Inverse Laplace transform of $\ln(s^2 +1)$ using countour integration I am trying to find the inverse Laplace transform of $\ln\left(s^{2}+1\right)$ using contour integration, Which could be found by:
$$ \frac{1}{2i\pi}\int_{a-i\infty}^{a+i\infty}\ln\left(s^{2}+1\right)e^{st}ds $$
As the function has two branch points, at $s = \pm i$, I considered the contour:

Whereat the end I get that the integral of the arc vanishes, and the integrals over the negative real part of the contour cancel each other out. I'm just left with the integrals over the branch points, which I'm going to call $ \alpha_{1} $ and $ \alpha_{2} $.
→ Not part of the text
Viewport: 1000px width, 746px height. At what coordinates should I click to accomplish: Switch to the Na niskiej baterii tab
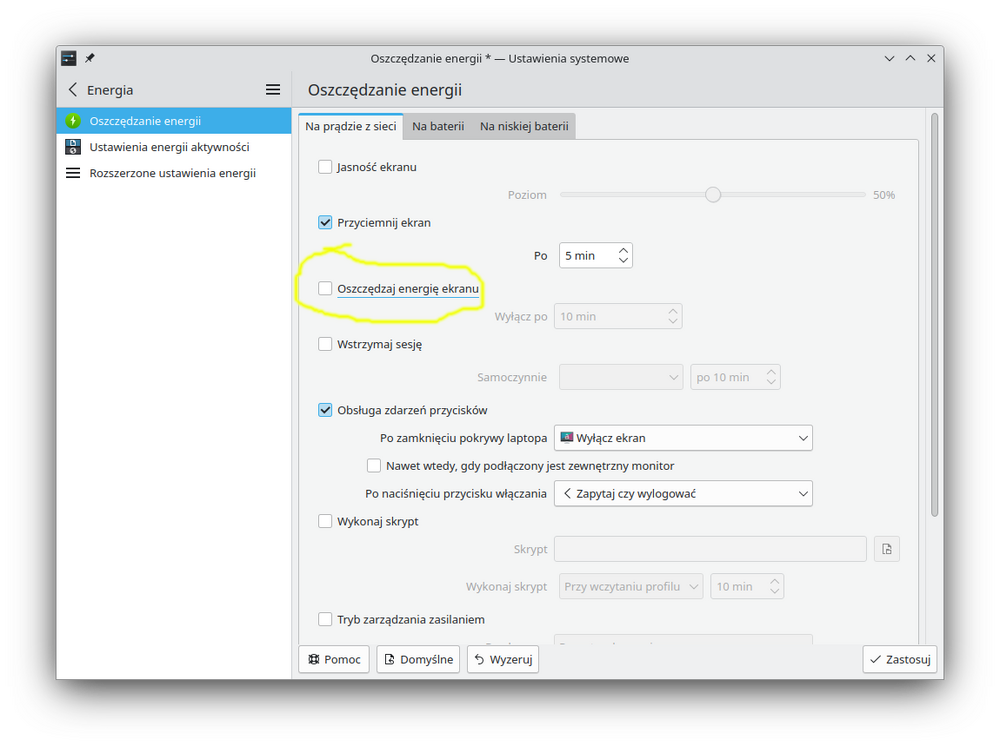pos(524,126)
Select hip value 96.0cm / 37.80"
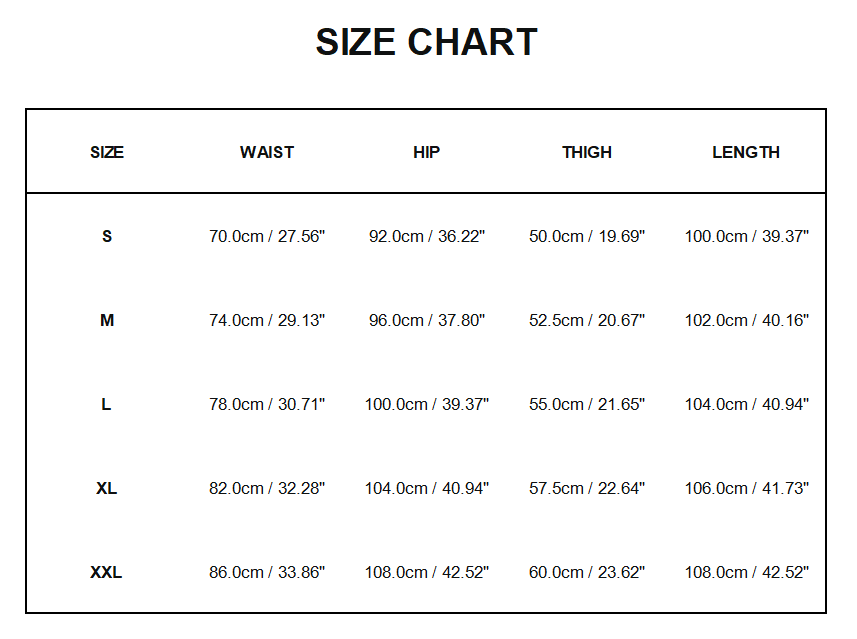This screenshot has width=857, height=639. pyautogui.click(x=427, y=321)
For $ \alpha_{1} $ I get $ \int_{0}^{i}\left[\ln\left(s^{2}+1\right)+\frac{5i\pi}{2}\right]e^{st}ds + \int_{i}^{0}\left[\ln\left(s^{2}+1\right)+\frac{i\pi}{2}\right]e^{st}ds $ which is equal to $ 2i\pi\int_{0}^{i}e^{st}ds $
For $ \alpha_{2} $ I get $ \int_{0}^{-i}\left[\ln\left(s^{2}+1\right)-\frac{i\pi}{2}\right]e^{st}ds + \int_{-i}^{0}\left[\ln\left(s^{2}+1\right)+\frac{3i\pi}{2}\right]e^{st}ds $ which is equal to $ -2i\pi\int_{0}^{-i}e^{st}ds $
In my calculations, the semi-circle integrals over +i and -i are 0, so at the end my final answer would be $ \int_{\alpha_{1}}^{ }+\int_{\alpha_{2}}^{ } $, and I get $ -\frac{2i\pi}{t}\left(e^{it}-e^{-it}\right) $. As the final answer for the inverse Laplace I get $ \frac{-2i}{t}\sin\left(t\right) $, which is not the correct answer. My question is what am I missing in the countour? Maybe I set up the arguments of $ \ln\left(s^{2}+1\right) $ wrong, or maybe the integrals over the real part does not cancel out, any help or hint would be welcome, thank you!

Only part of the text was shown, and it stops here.